Sementara ketegangan terjadi di pesta keluarga Rexton, sebuah teriakan ketakutan terdengar di sebuah rumah sederhana. Kegelapan melingkupi rumah tersebut bertepatan dengan seluruh anggota keluarga yang telah di angkut. Selanjutnya, kilatan api terlihat sebelum akhirnya membesar dan menbakar habis seisi rumah.
Dalam sebuah apartemen, Ethan sama sekali tak berpikir ada yang aneh dengan perasaannya.

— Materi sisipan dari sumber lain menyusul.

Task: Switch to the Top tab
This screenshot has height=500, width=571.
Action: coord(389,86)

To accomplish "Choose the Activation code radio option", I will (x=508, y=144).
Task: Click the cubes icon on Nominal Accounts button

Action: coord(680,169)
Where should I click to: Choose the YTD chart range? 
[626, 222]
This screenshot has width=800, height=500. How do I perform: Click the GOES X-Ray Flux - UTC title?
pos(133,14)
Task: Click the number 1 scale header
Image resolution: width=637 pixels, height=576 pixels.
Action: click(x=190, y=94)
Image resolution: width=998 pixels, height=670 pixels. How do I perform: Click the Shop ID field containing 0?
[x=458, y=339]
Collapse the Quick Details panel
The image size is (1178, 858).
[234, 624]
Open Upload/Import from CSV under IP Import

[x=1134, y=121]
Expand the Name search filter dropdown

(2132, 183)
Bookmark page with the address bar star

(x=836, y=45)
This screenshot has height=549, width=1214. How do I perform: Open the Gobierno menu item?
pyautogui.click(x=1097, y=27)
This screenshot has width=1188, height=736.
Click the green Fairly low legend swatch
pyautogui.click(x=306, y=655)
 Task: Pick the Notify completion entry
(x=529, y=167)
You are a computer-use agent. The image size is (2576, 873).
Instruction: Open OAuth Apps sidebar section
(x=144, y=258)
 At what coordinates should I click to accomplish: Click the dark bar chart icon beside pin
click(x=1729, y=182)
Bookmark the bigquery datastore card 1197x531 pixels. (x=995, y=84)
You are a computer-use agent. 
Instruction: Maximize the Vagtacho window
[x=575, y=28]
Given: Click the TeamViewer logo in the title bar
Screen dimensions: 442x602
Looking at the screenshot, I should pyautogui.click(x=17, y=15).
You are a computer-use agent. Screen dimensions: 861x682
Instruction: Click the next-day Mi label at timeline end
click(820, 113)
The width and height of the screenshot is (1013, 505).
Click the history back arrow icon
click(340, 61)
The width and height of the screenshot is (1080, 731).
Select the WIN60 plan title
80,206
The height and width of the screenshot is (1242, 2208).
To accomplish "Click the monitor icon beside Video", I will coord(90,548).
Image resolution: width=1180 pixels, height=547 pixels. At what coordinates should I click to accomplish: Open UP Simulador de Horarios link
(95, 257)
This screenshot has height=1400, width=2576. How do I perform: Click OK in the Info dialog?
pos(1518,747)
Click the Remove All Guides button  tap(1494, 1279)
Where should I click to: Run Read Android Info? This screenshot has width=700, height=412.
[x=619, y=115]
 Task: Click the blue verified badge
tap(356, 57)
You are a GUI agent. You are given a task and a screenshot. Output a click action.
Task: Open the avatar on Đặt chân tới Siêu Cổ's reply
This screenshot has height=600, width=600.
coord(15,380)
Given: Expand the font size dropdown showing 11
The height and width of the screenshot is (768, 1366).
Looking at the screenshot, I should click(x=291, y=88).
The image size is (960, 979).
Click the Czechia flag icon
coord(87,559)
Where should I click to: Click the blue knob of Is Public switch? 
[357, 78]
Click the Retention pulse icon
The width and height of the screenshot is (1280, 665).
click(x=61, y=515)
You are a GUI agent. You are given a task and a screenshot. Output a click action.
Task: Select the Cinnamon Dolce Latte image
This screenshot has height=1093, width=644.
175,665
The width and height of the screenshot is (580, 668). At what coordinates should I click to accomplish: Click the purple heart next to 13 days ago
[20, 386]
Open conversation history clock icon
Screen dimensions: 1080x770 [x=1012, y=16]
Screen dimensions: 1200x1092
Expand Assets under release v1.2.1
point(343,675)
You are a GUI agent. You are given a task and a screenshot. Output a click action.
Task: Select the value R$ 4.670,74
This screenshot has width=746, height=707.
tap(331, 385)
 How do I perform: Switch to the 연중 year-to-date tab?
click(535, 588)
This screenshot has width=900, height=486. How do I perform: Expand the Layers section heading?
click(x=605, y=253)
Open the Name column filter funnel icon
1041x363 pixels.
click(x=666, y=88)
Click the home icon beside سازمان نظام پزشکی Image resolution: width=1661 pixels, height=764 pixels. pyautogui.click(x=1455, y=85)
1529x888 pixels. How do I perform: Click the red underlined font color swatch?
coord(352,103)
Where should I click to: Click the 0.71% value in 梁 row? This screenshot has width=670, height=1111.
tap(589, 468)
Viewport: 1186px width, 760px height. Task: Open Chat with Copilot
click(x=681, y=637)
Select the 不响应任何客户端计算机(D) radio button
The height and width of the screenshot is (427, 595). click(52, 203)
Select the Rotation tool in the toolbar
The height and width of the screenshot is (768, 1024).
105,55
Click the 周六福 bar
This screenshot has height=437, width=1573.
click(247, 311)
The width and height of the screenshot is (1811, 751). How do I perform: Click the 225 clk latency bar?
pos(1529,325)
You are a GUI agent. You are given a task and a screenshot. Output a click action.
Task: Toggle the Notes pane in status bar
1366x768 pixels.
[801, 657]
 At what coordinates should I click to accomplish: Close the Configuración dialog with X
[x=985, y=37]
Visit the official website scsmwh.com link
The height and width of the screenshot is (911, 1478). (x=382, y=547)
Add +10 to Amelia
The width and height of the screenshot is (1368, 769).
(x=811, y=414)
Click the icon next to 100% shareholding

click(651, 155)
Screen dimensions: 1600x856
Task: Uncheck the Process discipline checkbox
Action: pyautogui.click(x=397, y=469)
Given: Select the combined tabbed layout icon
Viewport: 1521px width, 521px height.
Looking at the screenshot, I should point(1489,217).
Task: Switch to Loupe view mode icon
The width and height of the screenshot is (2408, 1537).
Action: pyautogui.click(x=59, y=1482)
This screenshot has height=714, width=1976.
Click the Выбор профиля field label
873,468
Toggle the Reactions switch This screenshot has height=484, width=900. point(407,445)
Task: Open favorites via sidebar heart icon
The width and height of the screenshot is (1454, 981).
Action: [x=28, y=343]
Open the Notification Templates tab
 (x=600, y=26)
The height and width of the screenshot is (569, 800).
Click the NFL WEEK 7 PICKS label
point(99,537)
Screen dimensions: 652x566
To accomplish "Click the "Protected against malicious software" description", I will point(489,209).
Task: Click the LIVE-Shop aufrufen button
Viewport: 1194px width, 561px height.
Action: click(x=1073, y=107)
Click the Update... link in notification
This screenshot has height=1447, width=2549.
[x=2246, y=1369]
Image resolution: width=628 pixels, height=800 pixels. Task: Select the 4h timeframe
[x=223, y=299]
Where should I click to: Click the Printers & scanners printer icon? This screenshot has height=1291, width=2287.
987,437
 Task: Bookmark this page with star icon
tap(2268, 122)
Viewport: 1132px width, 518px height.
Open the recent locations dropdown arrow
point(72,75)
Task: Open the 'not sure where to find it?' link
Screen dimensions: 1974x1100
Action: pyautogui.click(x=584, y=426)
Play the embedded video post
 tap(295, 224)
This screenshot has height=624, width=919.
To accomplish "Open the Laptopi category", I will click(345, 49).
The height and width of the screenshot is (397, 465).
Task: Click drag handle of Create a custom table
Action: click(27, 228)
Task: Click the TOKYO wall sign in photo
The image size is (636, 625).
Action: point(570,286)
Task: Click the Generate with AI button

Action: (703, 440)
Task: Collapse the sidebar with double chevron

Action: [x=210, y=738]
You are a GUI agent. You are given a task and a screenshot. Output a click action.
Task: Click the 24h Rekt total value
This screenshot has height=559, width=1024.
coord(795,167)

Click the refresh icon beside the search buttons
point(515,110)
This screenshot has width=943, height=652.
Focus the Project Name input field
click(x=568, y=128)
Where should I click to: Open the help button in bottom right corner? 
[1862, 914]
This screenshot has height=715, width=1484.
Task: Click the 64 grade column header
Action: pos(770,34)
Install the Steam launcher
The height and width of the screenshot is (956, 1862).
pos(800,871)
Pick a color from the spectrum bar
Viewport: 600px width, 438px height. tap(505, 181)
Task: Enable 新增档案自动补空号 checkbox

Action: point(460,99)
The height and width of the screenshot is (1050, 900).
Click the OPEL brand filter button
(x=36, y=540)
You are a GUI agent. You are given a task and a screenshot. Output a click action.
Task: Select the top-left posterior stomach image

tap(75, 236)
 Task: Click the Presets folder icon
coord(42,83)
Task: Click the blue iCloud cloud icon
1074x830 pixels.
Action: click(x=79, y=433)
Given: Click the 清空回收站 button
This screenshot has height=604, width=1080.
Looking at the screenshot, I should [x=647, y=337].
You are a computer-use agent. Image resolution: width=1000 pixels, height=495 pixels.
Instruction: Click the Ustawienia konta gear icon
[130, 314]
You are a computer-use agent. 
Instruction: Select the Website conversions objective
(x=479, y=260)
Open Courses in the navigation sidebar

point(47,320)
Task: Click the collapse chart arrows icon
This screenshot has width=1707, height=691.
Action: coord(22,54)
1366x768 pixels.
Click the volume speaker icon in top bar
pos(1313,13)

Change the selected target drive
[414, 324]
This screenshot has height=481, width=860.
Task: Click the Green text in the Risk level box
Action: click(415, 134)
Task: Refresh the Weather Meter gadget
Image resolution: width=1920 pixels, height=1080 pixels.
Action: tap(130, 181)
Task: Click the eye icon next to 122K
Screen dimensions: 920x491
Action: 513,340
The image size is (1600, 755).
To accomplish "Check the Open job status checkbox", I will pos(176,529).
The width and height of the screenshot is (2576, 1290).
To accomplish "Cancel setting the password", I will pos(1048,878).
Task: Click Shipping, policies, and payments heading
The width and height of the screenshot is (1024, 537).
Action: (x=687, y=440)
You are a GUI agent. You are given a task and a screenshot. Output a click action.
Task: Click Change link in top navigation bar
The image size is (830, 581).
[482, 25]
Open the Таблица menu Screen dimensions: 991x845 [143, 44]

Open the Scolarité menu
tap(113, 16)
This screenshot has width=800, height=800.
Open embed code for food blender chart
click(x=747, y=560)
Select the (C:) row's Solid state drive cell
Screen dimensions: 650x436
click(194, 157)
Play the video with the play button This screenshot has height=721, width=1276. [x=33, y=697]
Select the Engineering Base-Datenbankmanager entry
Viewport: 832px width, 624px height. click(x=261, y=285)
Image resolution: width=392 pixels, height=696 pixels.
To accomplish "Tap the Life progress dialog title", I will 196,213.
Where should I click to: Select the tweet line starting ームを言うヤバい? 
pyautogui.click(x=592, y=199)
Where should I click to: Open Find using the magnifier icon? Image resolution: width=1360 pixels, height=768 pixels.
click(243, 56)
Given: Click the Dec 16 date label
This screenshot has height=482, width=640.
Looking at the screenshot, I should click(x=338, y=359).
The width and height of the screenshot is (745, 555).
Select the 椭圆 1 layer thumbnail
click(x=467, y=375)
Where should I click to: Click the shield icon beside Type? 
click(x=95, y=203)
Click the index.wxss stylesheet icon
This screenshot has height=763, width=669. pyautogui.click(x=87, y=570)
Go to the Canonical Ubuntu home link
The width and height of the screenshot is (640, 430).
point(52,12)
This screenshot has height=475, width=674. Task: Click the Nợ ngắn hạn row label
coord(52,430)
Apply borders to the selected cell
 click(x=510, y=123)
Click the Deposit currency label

Dia hanya menatap layar televisi di depannya dengan senyum tipis. Sudah jelas terlihat, bahwa pesta meriah artis pendatang terbaik mendapatkan tempat di beberapa stasiun televisi secara live. Hal itu menunjukkan, betapa berharganya Lexsi sebagai artis baru.
Gambar yang terlihat dalam kotak persegi itu jelas mengungkap wajah-wajah yang familier untuknya. Namun dia terpaku saat waktu pertunangan itu terjadi. Ekor matanya menyipit, meneliti pria tampan yang tengah dia lihat di dalam tv.
"Dia ... Kenzie? Yah, sempurna. Mereka terlihat seperti pasangan dari surga,"
Bibirnya tertarik ke atas, membentuk senyum tipis.
"Oh, ada Bos juga? Tapi ... wah, Bos benar-benar gila."
Ethan menggelengkan kepalanya melihat semua adegan di layar tv. Lalu tiba-tiba lampu apartemennya padam. Rasa sunyi menelusup ke hatinya, ketika kaca jendela apartemennya pecah. Seiring dengan ketukan pintu yang memburu.
Ethan diam, tak bergerak ataupun melangkah membuka pintu. Perasaannya tak enak kali ini. Ia merasa seakan di sergap dengan paksa. Terlebih, bel pintu apartemennya tak berhenti bersuara.
Bernapas pelan, lalu menghembuskan perlahan. Dia belum selesai dengan poin terakhir saat rasa dingin menyapa lehernya. Lengkap dengan bisikan lembut yang menegangkan.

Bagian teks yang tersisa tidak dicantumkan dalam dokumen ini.